Justiça que Tarda, Poder que Lucra: A Morosidade como Instrumento de Controle

No Brasil, dizer que a justiça é lenta virou quase um ditado popular, repetido por quem espera uma sentença por anos, por quem vê um crime notório prescrever ou por quem acompanha um escândalo de corrupção cair no esquecimento. Mas o problema da morosidade judicial não é apenas técnico. Ele é político. Em muitos casos, não é falha — é método. A lentidão do Judiciário funciona, na prática, como uma engrenagem silenciosa do poder, beneficiando os mesmos grupos que historicamente moldaram o país a seu favor.

Segundo dados do CNJ, o tempo médio de tramitação de um processo na Justiça brasileira supera 5 anos em alguns tribunais. Casos simples se arrastam por décadas, enquanto a pilha de ações só cresce. Os juízes não dão conta, o sistema processual é excessivamente burocrático, e a tecnologia ainda engatinha em muitas comarcas. Mas há algo além da estrutura precária: há interesses.

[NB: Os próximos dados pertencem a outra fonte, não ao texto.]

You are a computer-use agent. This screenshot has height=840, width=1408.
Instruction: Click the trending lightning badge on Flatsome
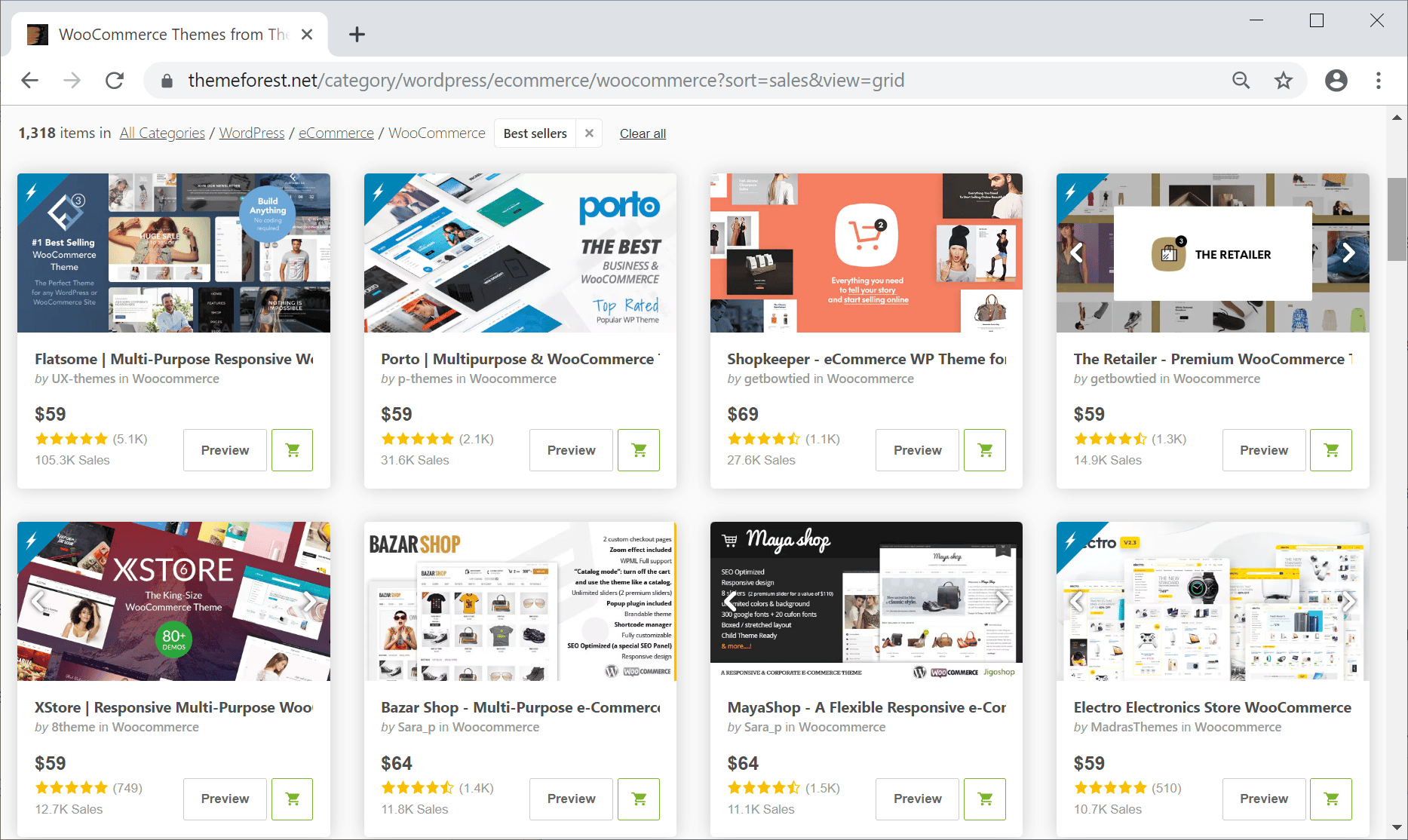click(30, 192)
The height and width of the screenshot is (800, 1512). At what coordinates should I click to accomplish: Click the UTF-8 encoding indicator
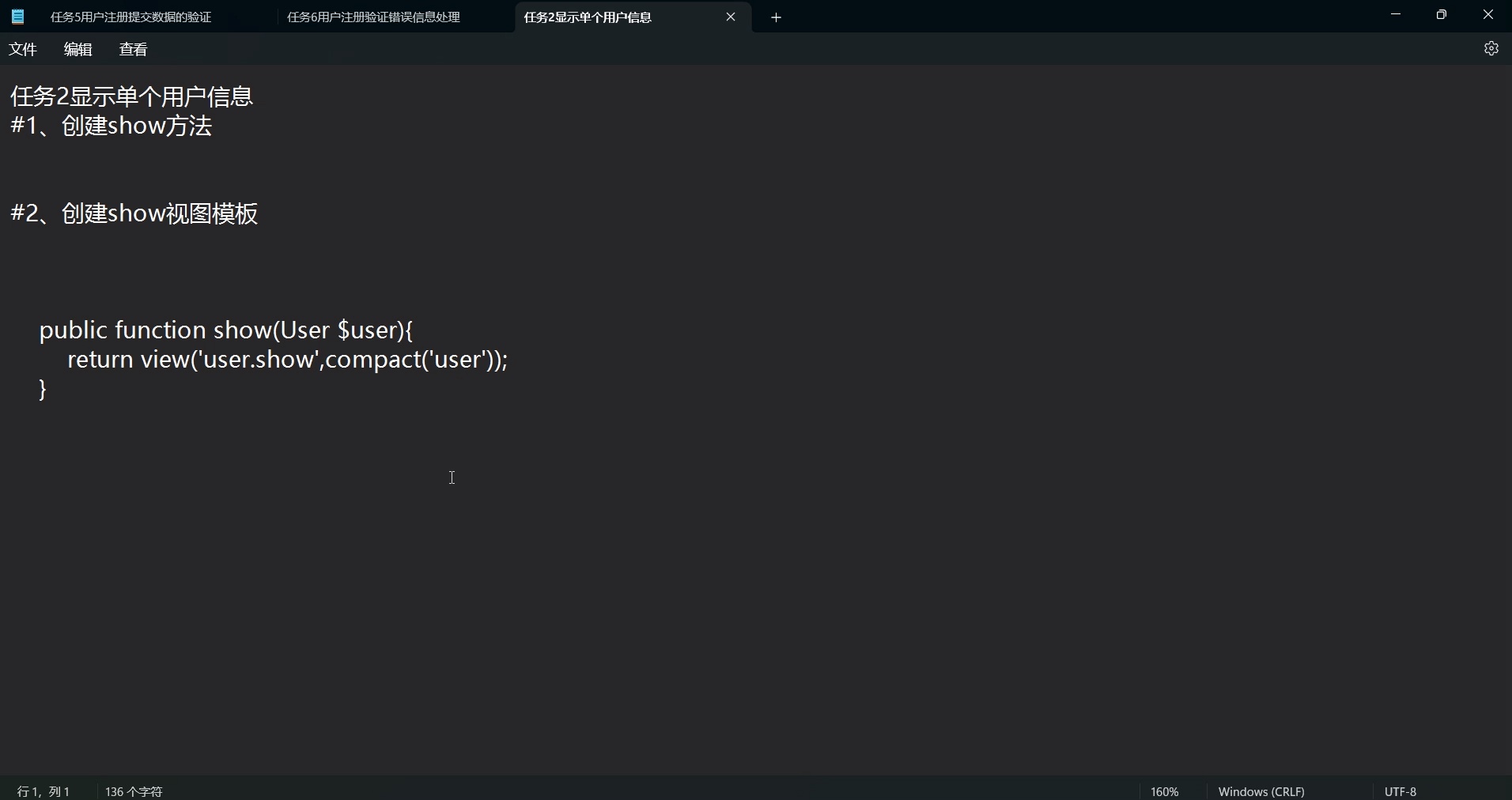[1400, 791]
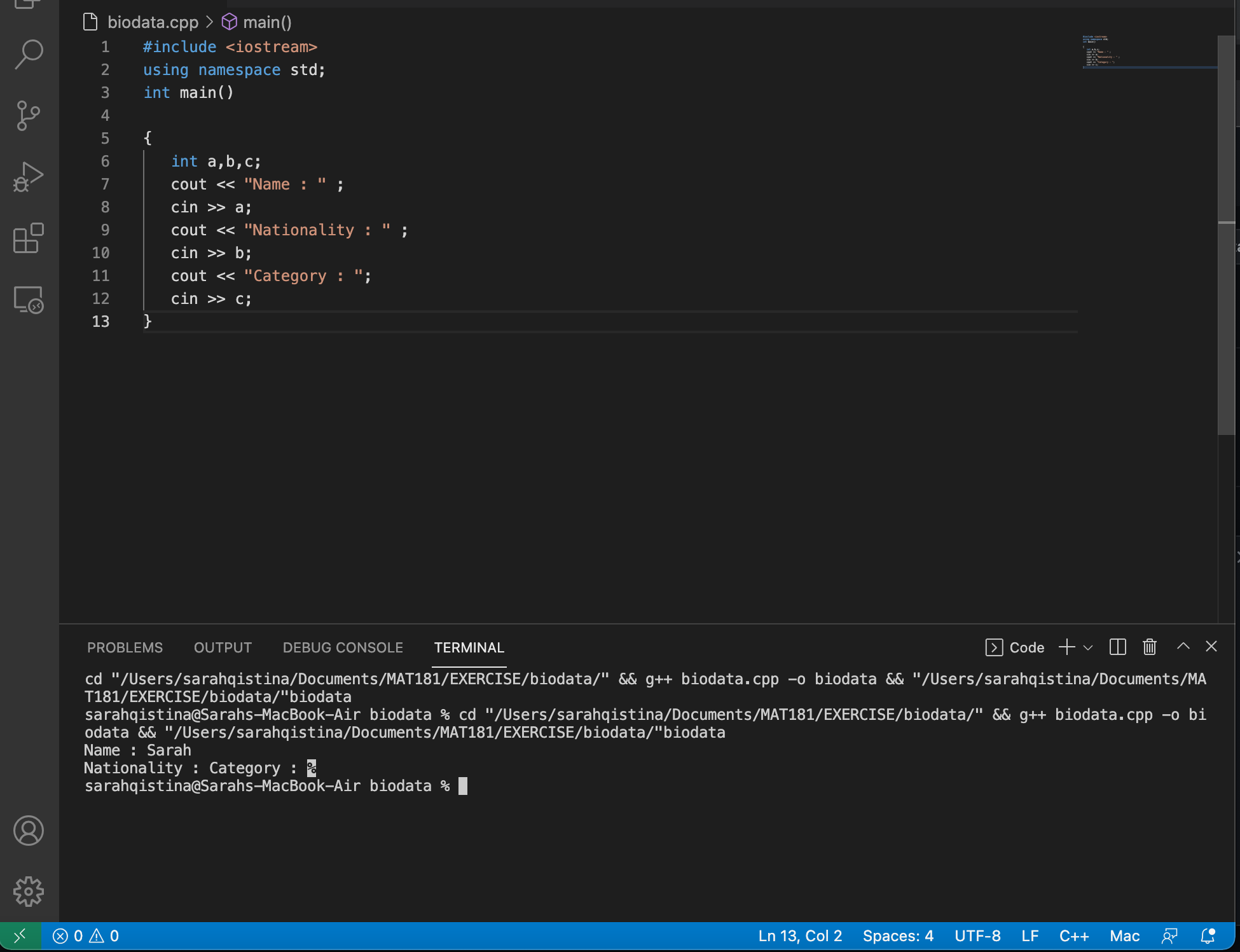Kill the terminal with the trash icon
This screenshot has height=952, width=1240.
(1149, 647)
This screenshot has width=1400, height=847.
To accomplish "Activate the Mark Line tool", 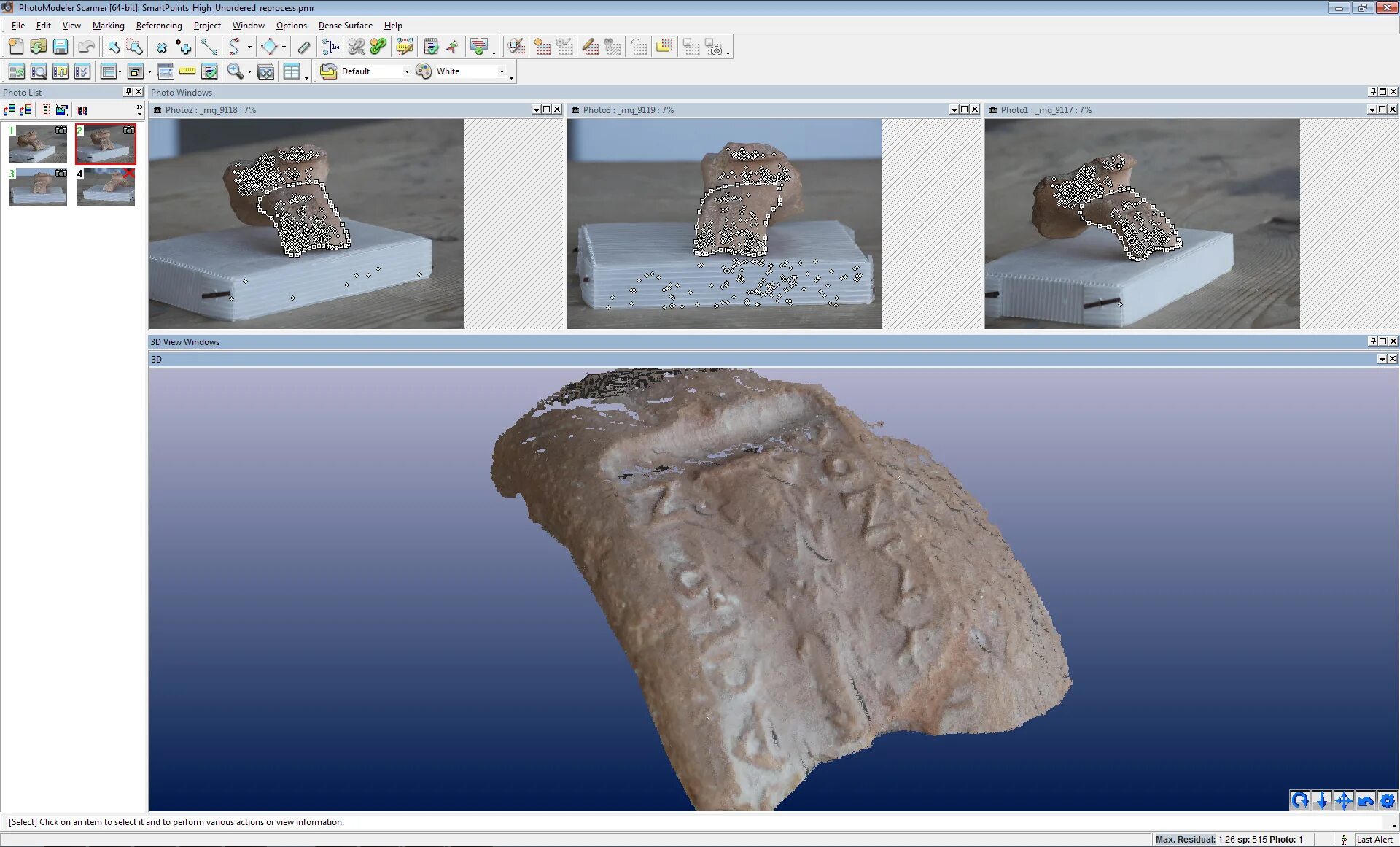I will click(x=209, y=47).
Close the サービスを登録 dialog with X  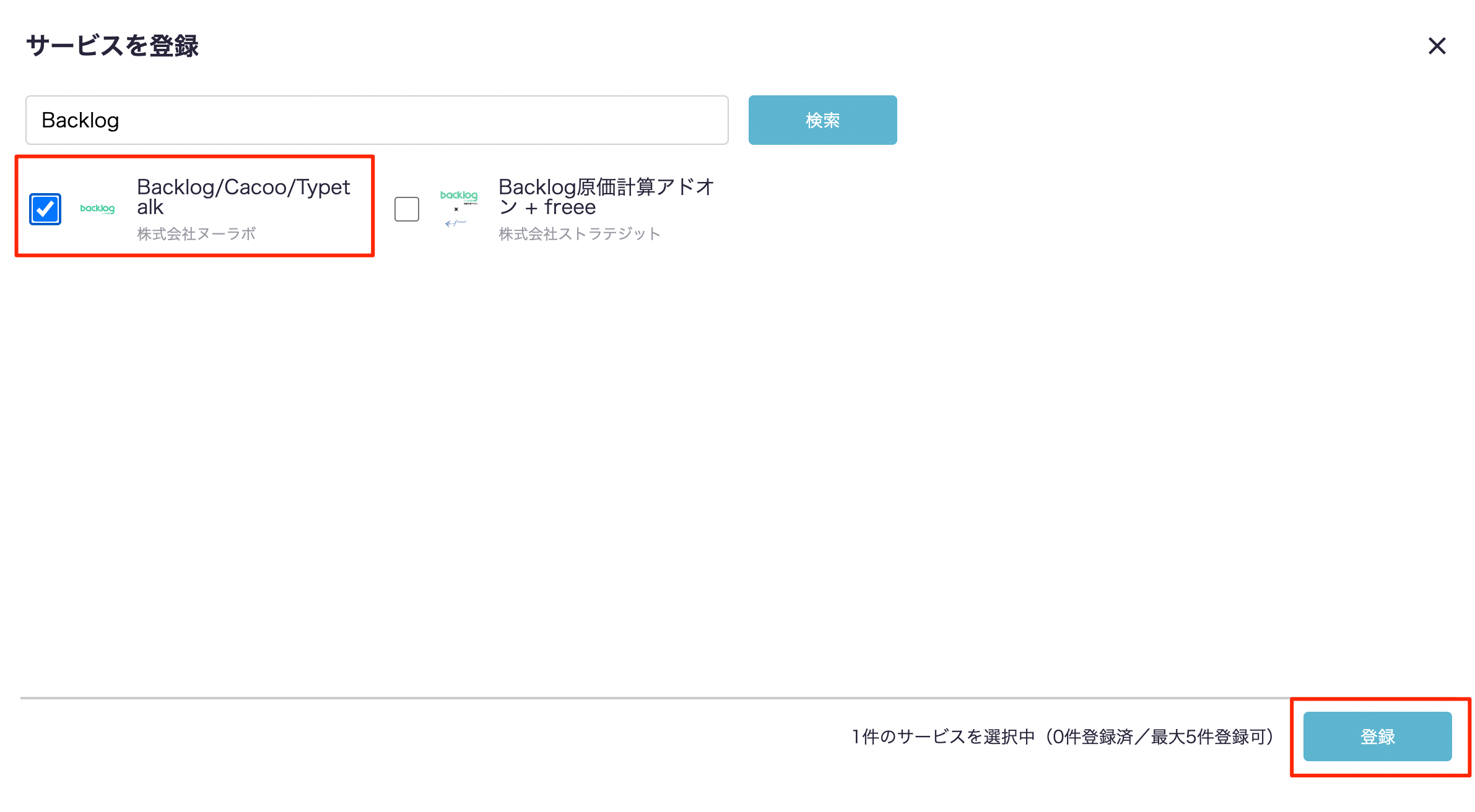(1437, 46)
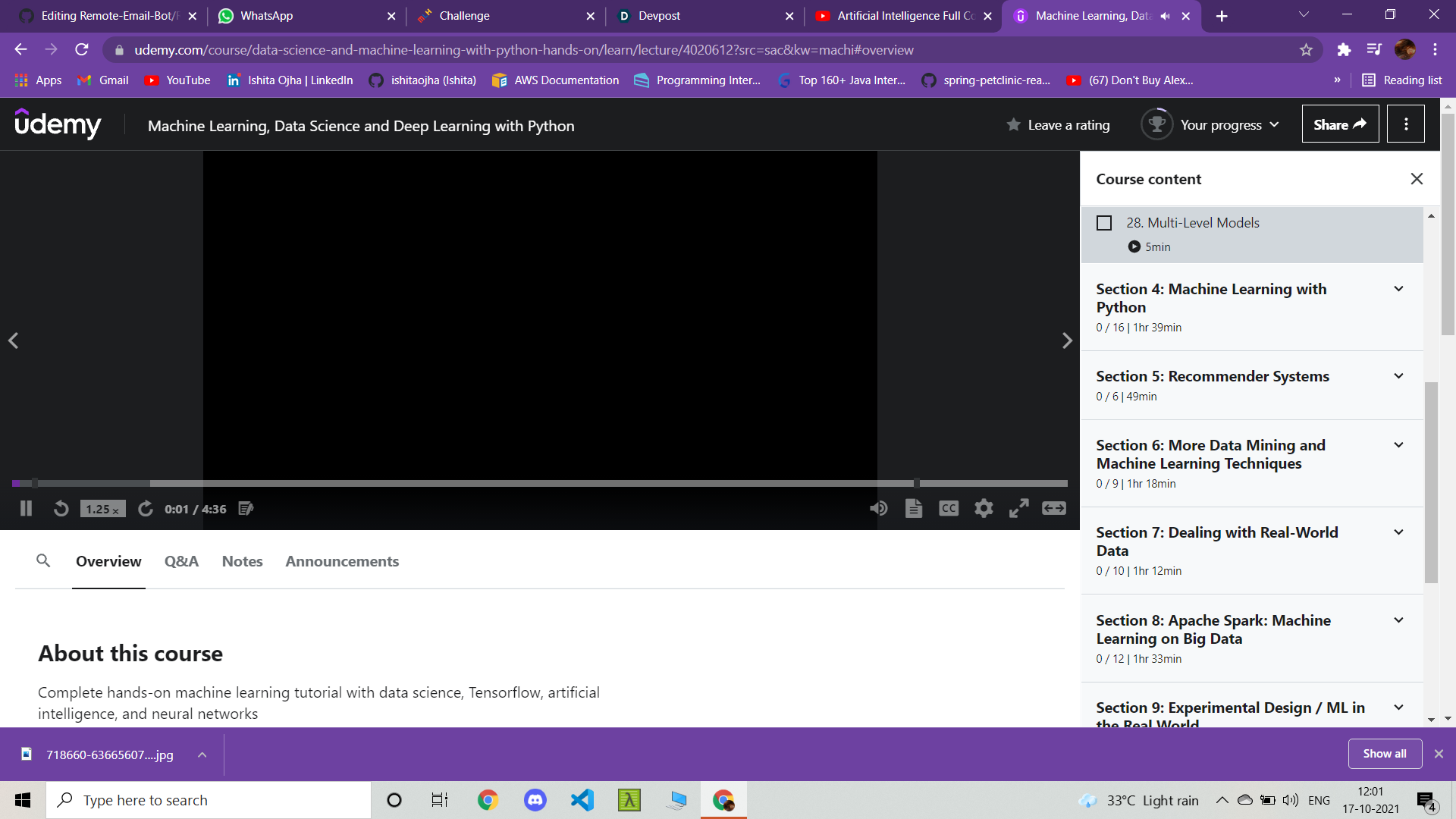Open the 1.25x playback speed menu

[102, 509]
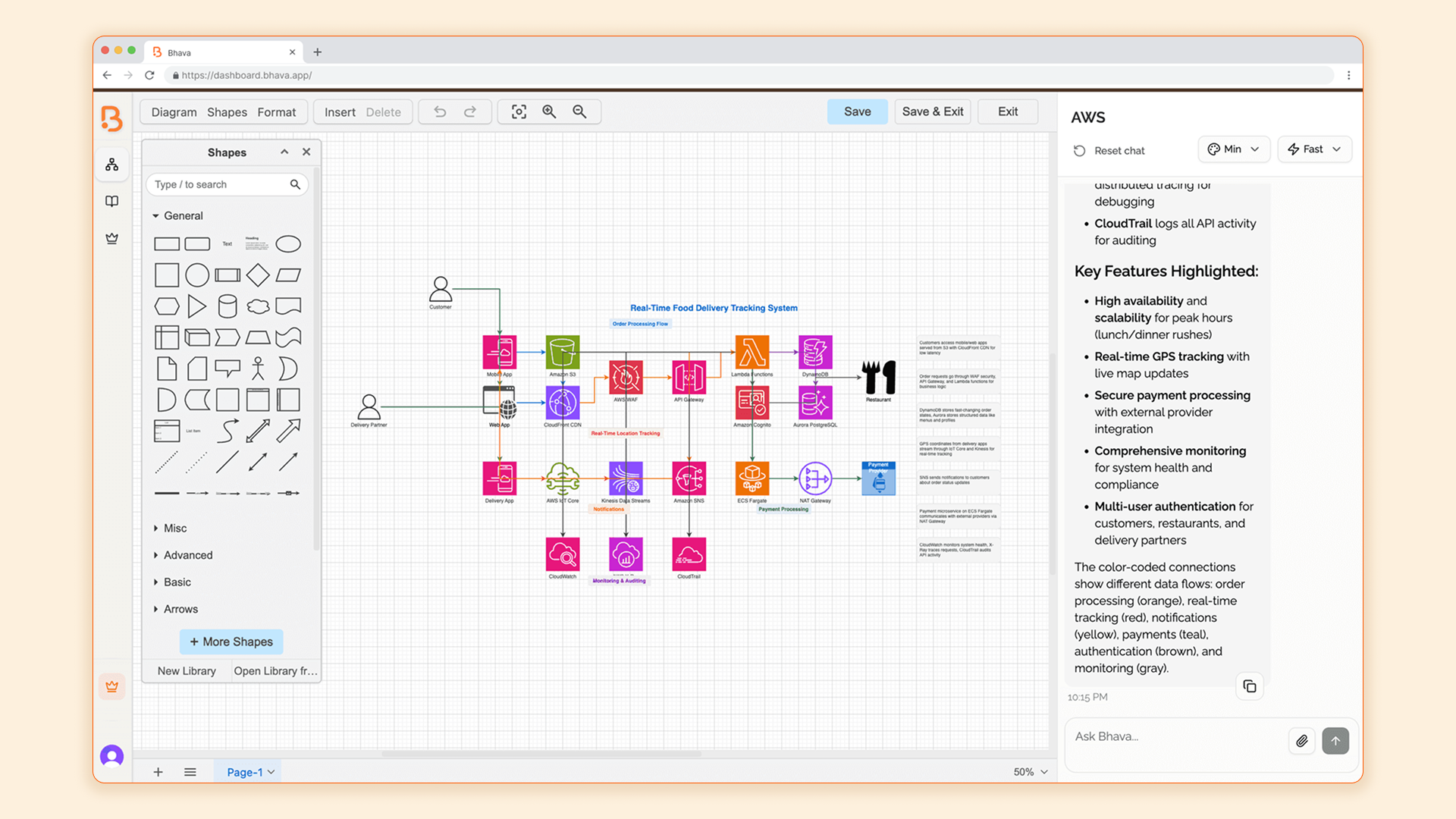Click the undo arrow in toolbar

tap(440, 111)
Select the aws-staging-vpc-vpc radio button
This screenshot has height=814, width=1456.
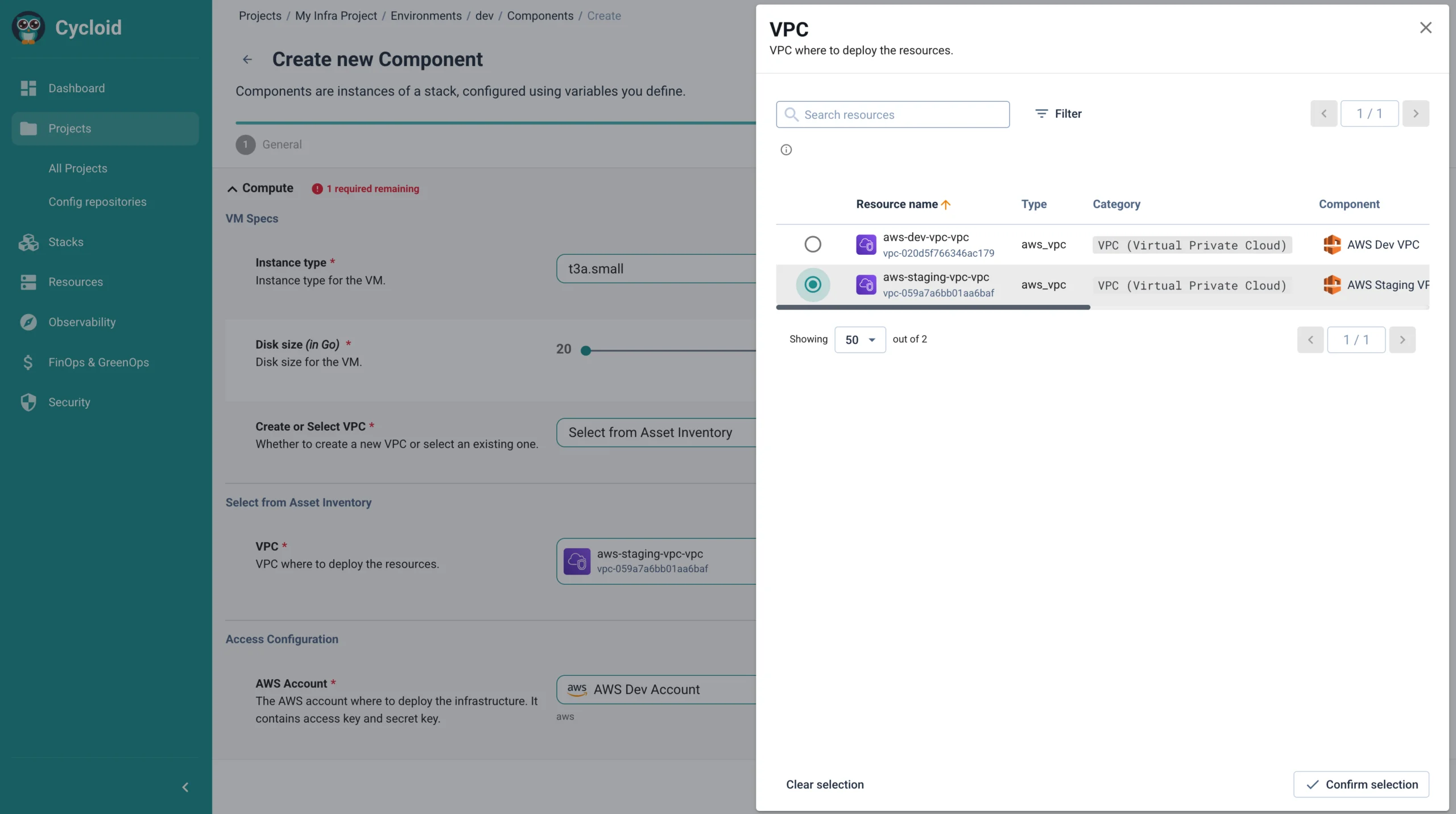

A morosidade afeta de forma desigual. Quem tem poder econômico pode pagar advogados experientes para empurrar o processo, interpor recursos, solicitar vistas, exigir perícias infindáveis. A cada manobra, a justiça se estica no tempo. Para os pobres, a lentidão se torna abandono. Enquanto a classe alta adia o inevitável, os desassistidos esperam por uma decisão que nunca chega — seja num processo de aposentadoria, numa indenização trabalhista ou no julgamento de um crime cometido contra eles.

Não é raro ver processos de grande repercussão envolvendo políticos ou empresários influentes dormirem em gavetas judiciais por anos, para depois prescreverem. O sistema, neste caso, opera com exatidão cirúrgica: não decide, não pune, mas também não encerra — deixa pairando a impressão de que algo está sendo feito, quando na verdade se posterga o enfrentamento real.

E a consequência disso é devastadora: a sociedade começa a desacreditar da justiça. Cria-se a sensação de que só responde quem é pobre, preto ou periférico. Os outros escapam — sempre. E isso não é apenas percepção. É estatística. O sistema penal brasileiro está abarrotado de jovens condenados por pequenos furtos, enquanto crimes de colarinho branco seguem impunes.

A morosidade também serve para esvaziar pautas sociais. Ações civis públicas por danos ambientais, direitos de minorias, reforma agrária ou saúde coletiva são empurradas indefinidamente, até que a urgência se dissolva e o conflito se acomode. Justiça atrasada, aqui, não é apenas omissão: é forma de controle social.

Mas o problema não se limita aos tribunais. Ele começa na própria Constituição, que é ampla, porém continuamente reinterpretada de acordo com conjunturas políticas. As leis, muitas vezes, são escritas com margens para a ambiguidade — o que permite decisões contraditórias e favorece recursos infindáveis.

E o mais cruel é que essa estrutura disfuncional, injusta e desigual é sustentada por um discurso técnico e neutro. “Fazemos o que a lei permite”, dizem os operadores do Direito. Mas a lei, neste país, sempre permitiu muito mais aos que têm. É preciso questionar: de que justiça falamos quando os mais poderosos têm tempo ao seu lado, e os mais fracos são engolidos por ele?

No CanalImpério360, essa pergunta será constante. Porque não basta criticar a lentidão como falha administrativa — é necessário enxergá-la como prática de poder. Uma justiça que demora para agir é uma justiça que já escolheu a quem servir. E essa escolha, quase sempre, não é feita pelos juízes sozinhos. É feita por um sistema inteiro que aprendeu a lucrar com o tempo — quando o tempo é dos outros.